Text passage —
In the explanatory mode thoroughgoing empiricism is an ideal to strive for but compromises may be made by positing unobserved entities or making assumptions that enable general laws to be a sufficient basis for a story that makes the how and why clear.  The making of assumptions should be kept to a minimum but may be necessary to provide sufficient grounds for invoking a law.  For example, some boundary conditions may be unobserved but be required for substitution in the expression of a law.  While the highest standards of objectivity should be maintained, there remains a certain subjective element in whether or not a reasonable person will be satisfied with a particular explanation.  A reasonable person may be remain unsatisfied and object to an unobserved entity or assumption.  To continue the previous example, an explanation of planetary orbits that appeals to a force of gravity as the causal agent producing elliptical motions may be sufficient for most people but be unacceptable to some on the grounds that a force is an unobserved entity.

The applied mode takes the descriptions and explanations with perhaps non-scientific influences such as heuristics (rules of thumb) and aesthetics to design a product or technique with some purpose in mind.  Engineering is the systematic practice of the applied mode.  To continue the example once more, an engineer may use the law of gravity along with other laws such as aerodynamic laws to develop the path that a satellite launch must take to attain a particular orbit.

The explanatory mode has some of the characteristics of the descriptive mode and the applied mode.  It is descriptive in that it includes descriptions of phenomena to be explained and it is applied in that it applies laws to construct explanatory stories of phenomena.

Complete the following —
a: In the passage on the explanatory and applied modes, what is named as the systematic practice of the applied mode?
b: Please decide whether each statement agrees with the passage on the explanatory and applied modes, answering yes or no and quoting the deciding words: (i) In the explanatory mode, the making of assumptions should be kept to a minimum. (ii) Engineering is the systematic practice of the explanatory mode. (iii) The explanatory mode shares some characteristics with both the descriptive mode and the applied mode.
c: Carry on the passage on the explanatory and applied modes from its final sentence.

Data lines —
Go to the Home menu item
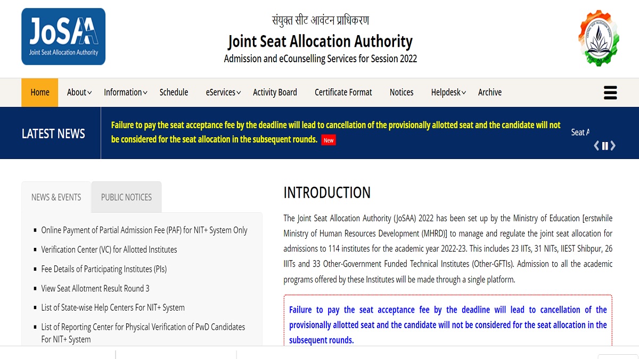The image size is (639, 359). [40, 93]
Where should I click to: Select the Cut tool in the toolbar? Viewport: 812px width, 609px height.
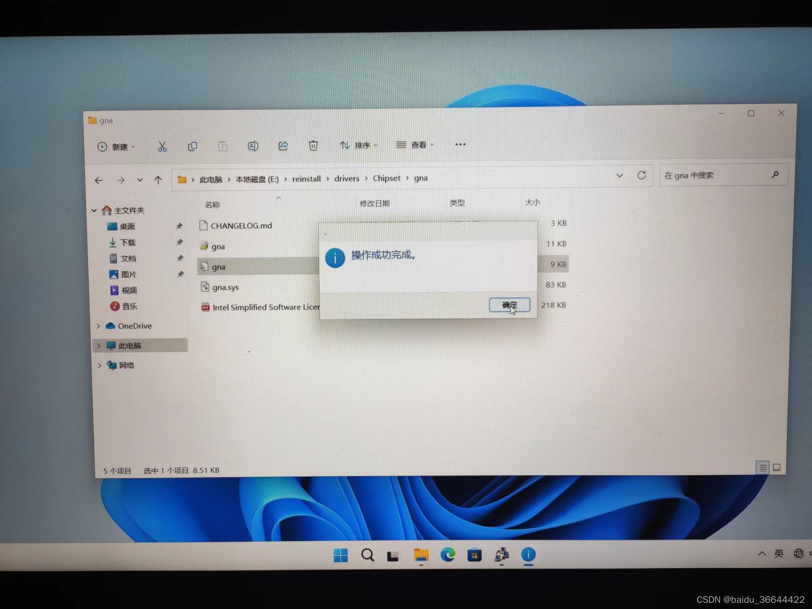[162, 146]

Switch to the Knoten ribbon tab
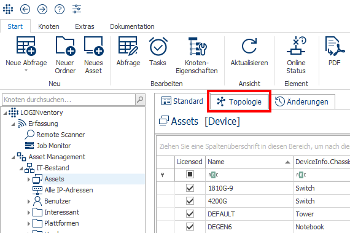click(x=49, y=26)
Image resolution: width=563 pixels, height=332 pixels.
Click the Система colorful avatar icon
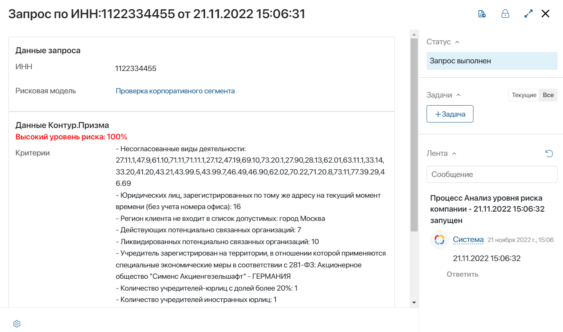(439, 239)
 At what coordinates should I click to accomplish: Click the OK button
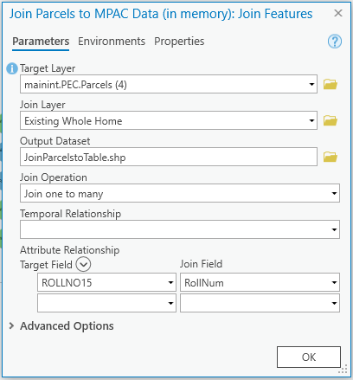[x=309, y=357]
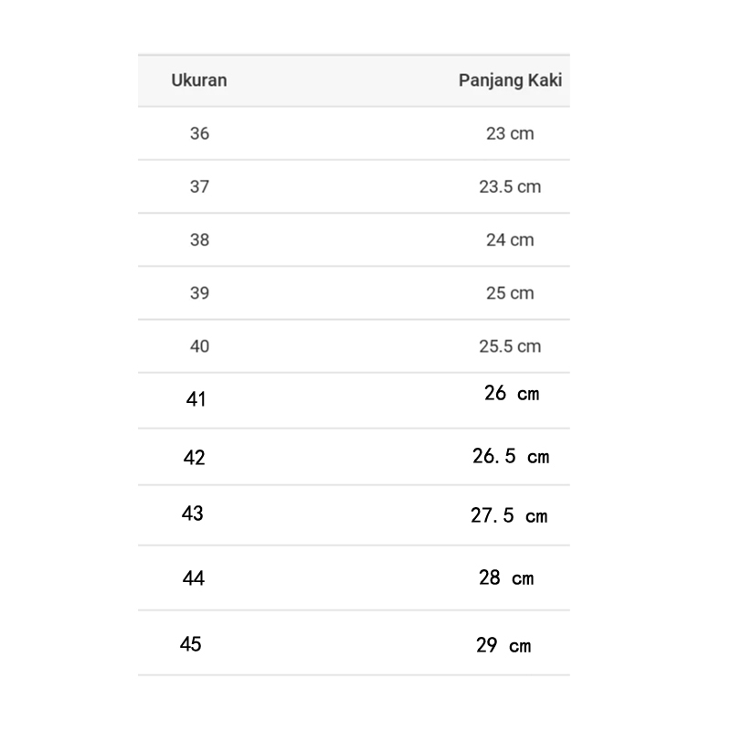Screen dimensions: 731x731
Task: Select size 42 cell
Action: [195, 457]
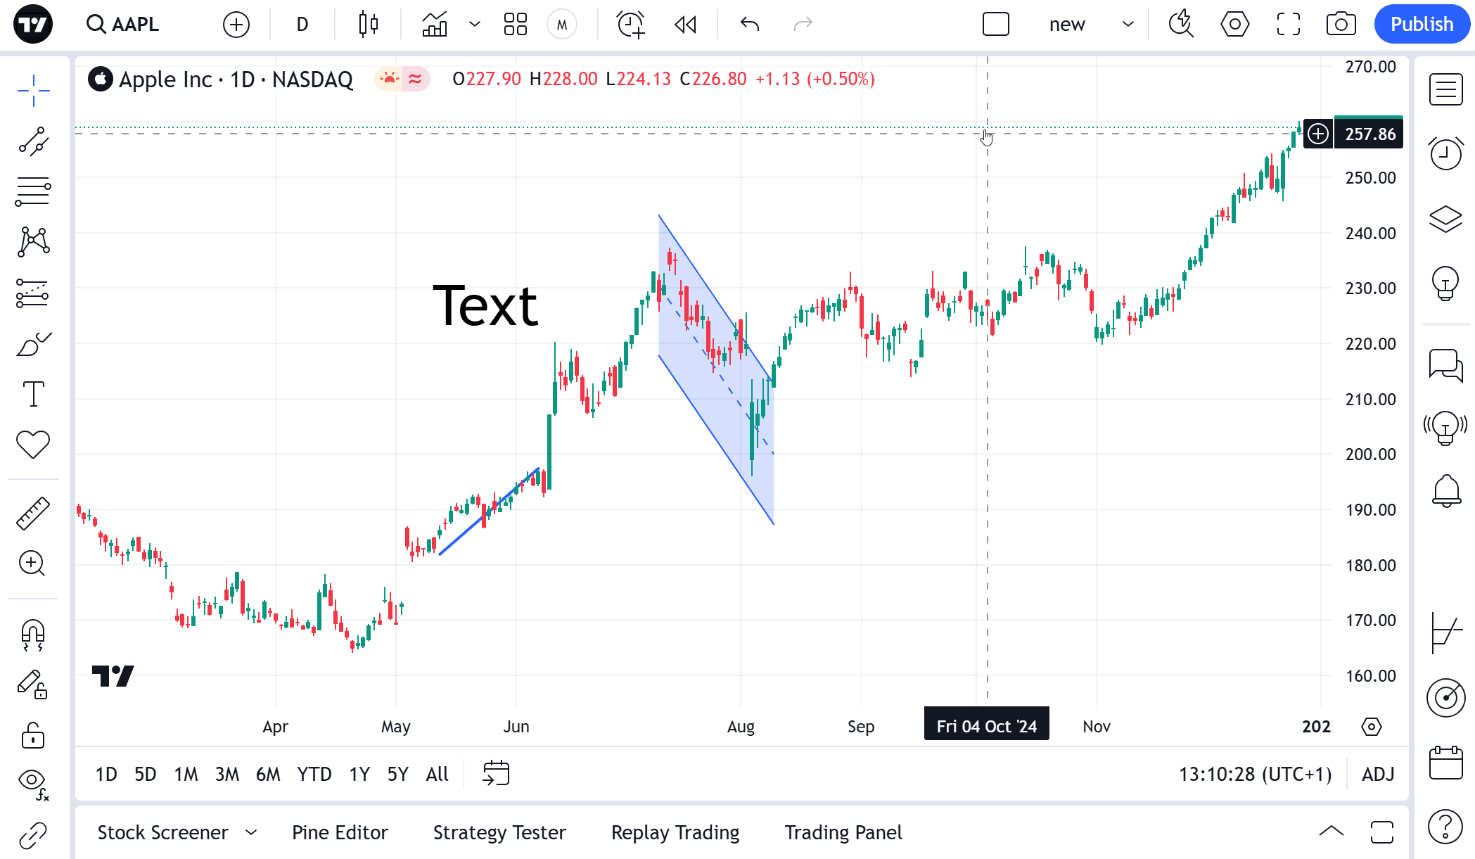
Task: Open the measure ruler tool
Action: click(33, 513)
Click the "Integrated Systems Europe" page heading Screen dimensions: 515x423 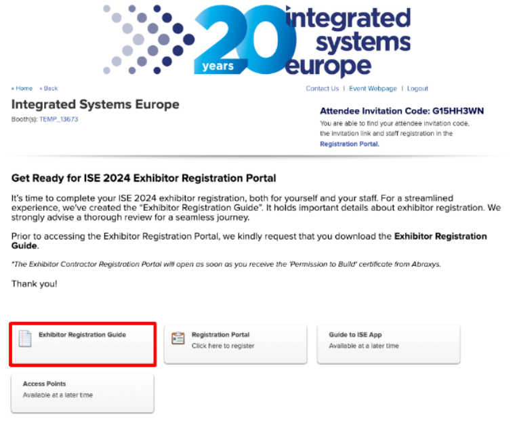pos(96,104)
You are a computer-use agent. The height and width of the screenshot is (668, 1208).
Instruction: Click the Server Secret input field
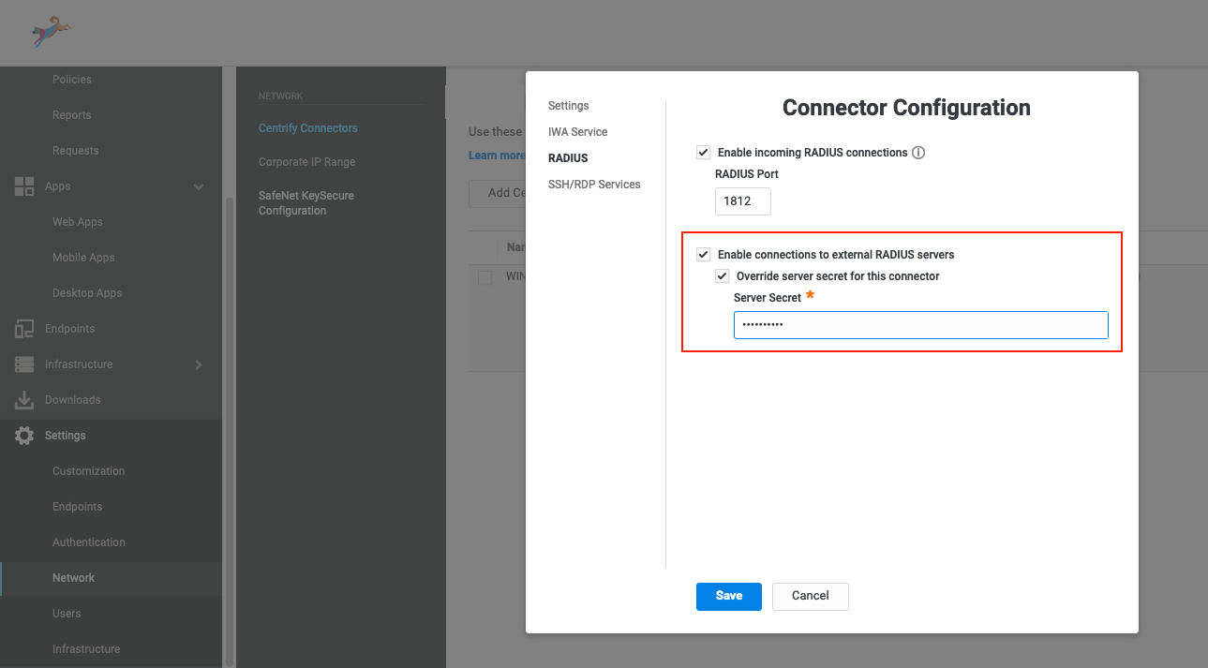tap(920, 324)
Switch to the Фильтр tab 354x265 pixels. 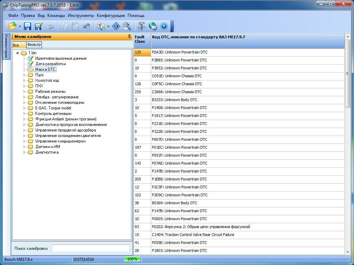(34, 45)
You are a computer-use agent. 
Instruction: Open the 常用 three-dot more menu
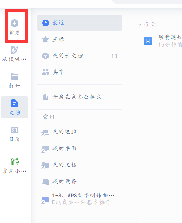click(x=114, y=117)
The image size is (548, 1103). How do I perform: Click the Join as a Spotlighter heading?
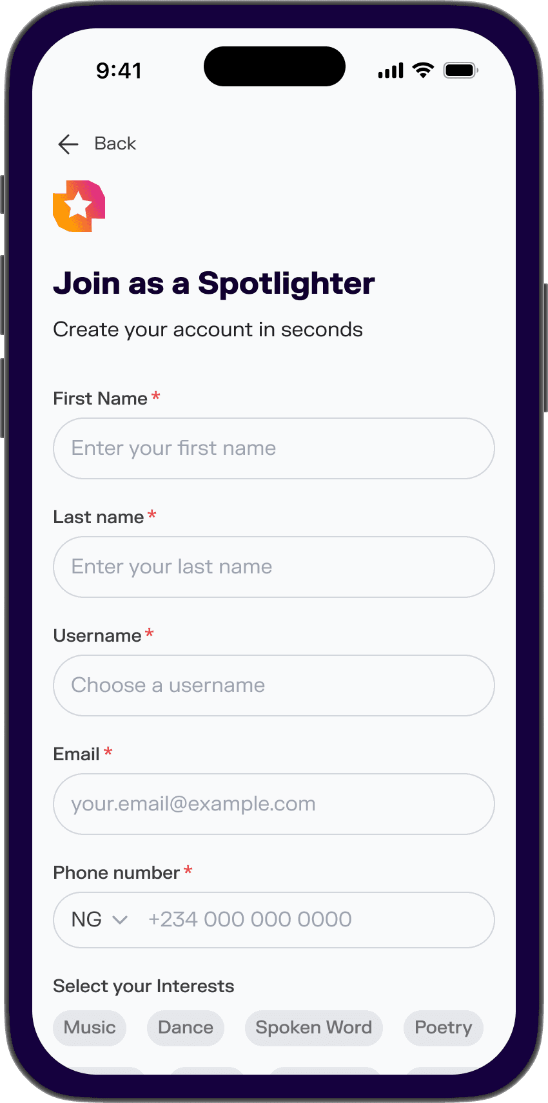214,283
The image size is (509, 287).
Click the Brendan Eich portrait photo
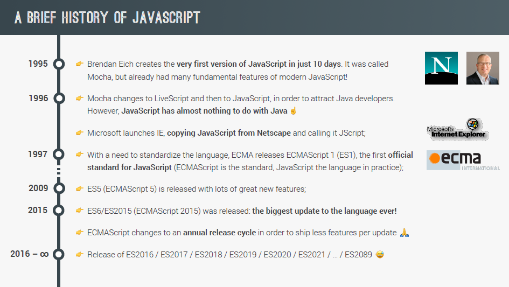click(483, 68)

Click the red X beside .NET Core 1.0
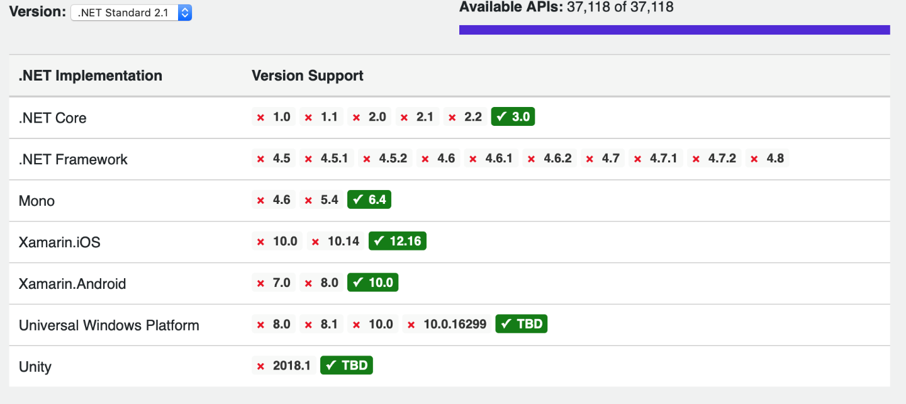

Written answers —
a: Engineering.

b:
(i) Yes: "The making of assumptions should be kept to a minimum but may be necessary to provide sufficient grounds for invoking a law."
(ii) No: "Engineering is the systematic practice of the applied mode."
(iii) Yes: "The explanatory mode has some of the characteristics of the descriptive mode and the applied mode."

c:
There is no single method to confirm a proposed scientific law but the basic idea is to increase the weight of evidence for it, especially in contrast to other possible laws.  Experiments that challenge the law but lead to new observations consistent with the law increase the weight of evidence.  Explanations for events or artifacts that either lacked explanations or had unsatisfactory explanations because of the unobserved entities or assumptions increase the weight.  Useful applications developed using the law that would not likely have been developed without it increase the weight.  Thus we see all of the scientific modes at work in confirmation.


The creation paradigm

The term “paradigm” shall be used to indicate what Imré Lakatos called “research programmes.”

For Lakatos, what we think of as a ‘theory’ may actually be a succession of slightly different theories and experimental techniques developed over time, that share some common idea, or what Lakatos called their ‘hard core’. Lakatos called such changing collections ‘Research Programmes’. [].

The creation paradigm is presented here as the common idea of theories and histories around the concept of special creation. The core propositions of the creation paradigm are described.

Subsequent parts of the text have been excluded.